Michael Schumacher is a former German Formula 1 racer and one of the most successful drivers in F1. He is the only driver in F1 history to earn over $1bn in prize money and endorsements throughout his career. His love for racing began at a tender age, supported by his parents, Rolf and Elisabeth Schumacher. The former driver won his first club championship at the age of six and was the youngest member of the Karting club in Kerpen Horrem.
He went on to win several German and European kart races. By 12, he acquired a license to operate a kart even though Germany’s regulations require that a driver is at least 14 years.
Schumacher’s racing career in Formula 1 was marked by 91 race victories, winning him seven championships in the process. He finished on the podium 155 times and secured 68 pole positions. Only Lewis Hamilton has surpassed these numbers in the entire history of F1.
At the peak of his career, Michael Schumacher was paid between $80-100 million per year and earned about $50 million from his endorsements with Marlboro, Vodafone and Shell, which paid him $10 million to wear a branded hat during his public appearances.
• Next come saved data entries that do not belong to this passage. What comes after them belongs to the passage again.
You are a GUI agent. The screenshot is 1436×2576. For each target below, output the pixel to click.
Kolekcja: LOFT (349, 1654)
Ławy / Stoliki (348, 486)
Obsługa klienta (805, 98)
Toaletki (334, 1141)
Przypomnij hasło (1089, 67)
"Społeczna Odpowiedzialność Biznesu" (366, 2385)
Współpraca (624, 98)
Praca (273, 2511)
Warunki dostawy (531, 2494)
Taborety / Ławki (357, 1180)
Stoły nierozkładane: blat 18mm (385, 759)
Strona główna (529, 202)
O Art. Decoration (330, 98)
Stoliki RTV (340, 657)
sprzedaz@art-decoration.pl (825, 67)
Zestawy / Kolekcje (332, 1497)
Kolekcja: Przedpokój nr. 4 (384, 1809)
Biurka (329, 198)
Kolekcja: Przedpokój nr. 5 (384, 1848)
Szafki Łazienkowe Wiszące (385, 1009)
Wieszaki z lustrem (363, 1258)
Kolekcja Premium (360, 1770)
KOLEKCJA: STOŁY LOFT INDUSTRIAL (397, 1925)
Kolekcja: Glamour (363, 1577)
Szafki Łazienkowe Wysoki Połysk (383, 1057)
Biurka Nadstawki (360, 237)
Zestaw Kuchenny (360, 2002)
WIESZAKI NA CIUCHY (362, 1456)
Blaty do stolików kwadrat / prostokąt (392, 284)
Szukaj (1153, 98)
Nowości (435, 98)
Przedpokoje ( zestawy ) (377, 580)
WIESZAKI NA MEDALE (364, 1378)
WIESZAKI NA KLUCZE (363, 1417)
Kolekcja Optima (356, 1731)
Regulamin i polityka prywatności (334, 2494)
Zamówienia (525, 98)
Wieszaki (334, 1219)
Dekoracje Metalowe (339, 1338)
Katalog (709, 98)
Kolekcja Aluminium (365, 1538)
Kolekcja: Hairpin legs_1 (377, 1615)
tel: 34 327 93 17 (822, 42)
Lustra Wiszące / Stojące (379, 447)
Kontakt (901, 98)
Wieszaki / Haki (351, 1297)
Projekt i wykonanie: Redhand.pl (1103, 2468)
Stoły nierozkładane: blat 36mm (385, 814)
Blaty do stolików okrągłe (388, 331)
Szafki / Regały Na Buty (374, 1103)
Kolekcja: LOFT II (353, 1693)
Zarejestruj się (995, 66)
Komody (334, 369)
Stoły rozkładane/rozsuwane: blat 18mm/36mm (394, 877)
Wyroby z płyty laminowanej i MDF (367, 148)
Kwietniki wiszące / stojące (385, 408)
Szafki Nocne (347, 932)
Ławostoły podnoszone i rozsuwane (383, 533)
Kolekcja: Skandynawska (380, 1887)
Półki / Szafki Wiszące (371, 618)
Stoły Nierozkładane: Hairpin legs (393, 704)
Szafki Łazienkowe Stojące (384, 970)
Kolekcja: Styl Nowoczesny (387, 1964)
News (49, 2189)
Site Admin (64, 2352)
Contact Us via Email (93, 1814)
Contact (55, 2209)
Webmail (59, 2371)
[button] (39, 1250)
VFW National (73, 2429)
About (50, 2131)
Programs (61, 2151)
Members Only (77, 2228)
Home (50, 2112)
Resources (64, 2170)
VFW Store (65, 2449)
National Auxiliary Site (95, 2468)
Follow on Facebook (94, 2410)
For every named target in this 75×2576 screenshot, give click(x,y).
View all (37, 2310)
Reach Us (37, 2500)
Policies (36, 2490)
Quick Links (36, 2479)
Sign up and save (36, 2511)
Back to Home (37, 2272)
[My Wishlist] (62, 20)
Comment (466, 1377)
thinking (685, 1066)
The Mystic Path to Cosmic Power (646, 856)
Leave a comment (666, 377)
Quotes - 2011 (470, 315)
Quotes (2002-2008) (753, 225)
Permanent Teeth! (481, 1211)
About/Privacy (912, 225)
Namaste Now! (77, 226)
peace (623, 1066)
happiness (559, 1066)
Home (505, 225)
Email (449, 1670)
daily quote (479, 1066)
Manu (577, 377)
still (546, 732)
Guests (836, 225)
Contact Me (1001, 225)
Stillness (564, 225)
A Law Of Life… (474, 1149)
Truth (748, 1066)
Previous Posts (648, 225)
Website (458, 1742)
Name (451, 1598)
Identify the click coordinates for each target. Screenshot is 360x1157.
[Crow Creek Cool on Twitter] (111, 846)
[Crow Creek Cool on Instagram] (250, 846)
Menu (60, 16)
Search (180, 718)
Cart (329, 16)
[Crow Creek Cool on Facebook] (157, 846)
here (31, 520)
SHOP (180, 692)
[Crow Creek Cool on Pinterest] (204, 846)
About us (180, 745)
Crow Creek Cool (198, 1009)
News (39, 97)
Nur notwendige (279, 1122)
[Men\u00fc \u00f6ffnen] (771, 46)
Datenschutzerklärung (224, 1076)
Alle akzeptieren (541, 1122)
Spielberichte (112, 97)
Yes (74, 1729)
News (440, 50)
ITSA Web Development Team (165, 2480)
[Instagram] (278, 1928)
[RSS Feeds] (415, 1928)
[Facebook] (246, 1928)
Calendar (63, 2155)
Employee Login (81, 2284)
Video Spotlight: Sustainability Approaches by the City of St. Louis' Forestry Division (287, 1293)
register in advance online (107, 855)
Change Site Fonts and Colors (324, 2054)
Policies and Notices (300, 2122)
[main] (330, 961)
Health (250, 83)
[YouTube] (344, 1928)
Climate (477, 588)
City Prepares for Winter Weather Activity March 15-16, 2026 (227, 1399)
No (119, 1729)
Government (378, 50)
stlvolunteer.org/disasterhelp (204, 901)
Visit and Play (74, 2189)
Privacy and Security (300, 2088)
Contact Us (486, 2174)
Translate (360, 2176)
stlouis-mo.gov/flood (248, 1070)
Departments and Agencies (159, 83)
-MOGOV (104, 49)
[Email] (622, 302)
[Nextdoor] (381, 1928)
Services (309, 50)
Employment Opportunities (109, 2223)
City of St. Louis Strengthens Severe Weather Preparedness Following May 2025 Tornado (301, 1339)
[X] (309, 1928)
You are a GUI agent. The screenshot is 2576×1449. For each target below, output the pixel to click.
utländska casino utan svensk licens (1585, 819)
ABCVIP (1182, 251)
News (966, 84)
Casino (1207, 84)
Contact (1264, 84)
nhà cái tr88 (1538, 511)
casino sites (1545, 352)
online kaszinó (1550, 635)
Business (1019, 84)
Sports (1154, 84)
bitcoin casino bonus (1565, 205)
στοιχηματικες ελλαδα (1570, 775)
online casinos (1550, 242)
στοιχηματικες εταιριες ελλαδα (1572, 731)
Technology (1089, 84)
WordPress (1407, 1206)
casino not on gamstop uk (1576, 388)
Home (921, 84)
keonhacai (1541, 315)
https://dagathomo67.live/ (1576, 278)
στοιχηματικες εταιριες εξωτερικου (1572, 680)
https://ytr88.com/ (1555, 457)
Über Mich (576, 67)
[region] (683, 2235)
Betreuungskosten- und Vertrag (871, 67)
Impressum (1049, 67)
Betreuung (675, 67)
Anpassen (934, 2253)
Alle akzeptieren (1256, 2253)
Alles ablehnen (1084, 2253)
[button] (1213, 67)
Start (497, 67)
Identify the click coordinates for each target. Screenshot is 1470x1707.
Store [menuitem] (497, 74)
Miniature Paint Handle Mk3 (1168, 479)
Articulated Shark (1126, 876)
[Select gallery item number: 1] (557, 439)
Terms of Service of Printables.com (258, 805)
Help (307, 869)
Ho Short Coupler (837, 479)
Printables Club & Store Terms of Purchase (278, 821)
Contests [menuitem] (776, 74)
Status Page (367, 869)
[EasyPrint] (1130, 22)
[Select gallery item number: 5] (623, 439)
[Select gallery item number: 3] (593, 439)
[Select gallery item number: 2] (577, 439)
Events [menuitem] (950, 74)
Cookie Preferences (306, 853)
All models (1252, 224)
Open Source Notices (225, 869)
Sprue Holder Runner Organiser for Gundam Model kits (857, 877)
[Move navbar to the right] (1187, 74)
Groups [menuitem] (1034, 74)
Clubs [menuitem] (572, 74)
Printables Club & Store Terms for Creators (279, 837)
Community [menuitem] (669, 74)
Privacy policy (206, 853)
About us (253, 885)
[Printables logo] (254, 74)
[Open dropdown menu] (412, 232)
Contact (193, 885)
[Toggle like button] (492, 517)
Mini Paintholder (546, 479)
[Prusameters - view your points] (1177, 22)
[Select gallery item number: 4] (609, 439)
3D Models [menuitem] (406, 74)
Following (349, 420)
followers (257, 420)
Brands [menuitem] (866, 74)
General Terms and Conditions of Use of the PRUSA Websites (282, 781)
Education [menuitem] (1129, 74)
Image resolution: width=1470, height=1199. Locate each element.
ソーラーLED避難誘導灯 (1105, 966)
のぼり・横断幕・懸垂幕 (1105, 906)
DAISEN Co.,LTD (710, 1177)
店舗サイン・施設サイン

Schumacher first announced his retirement from Formula 1 in 2006 but returned in 2010 with the Mercedes team, where he was paid an annual salary of $30m. The champion raced for three years before retiring for the second and final time in 2012. He was later involved in a tragic skiing accident that left him in a coma for several years. Schumacher is remembered as one of the shrewdest businessmen to ever get behind the wheel of a Formula 1 car.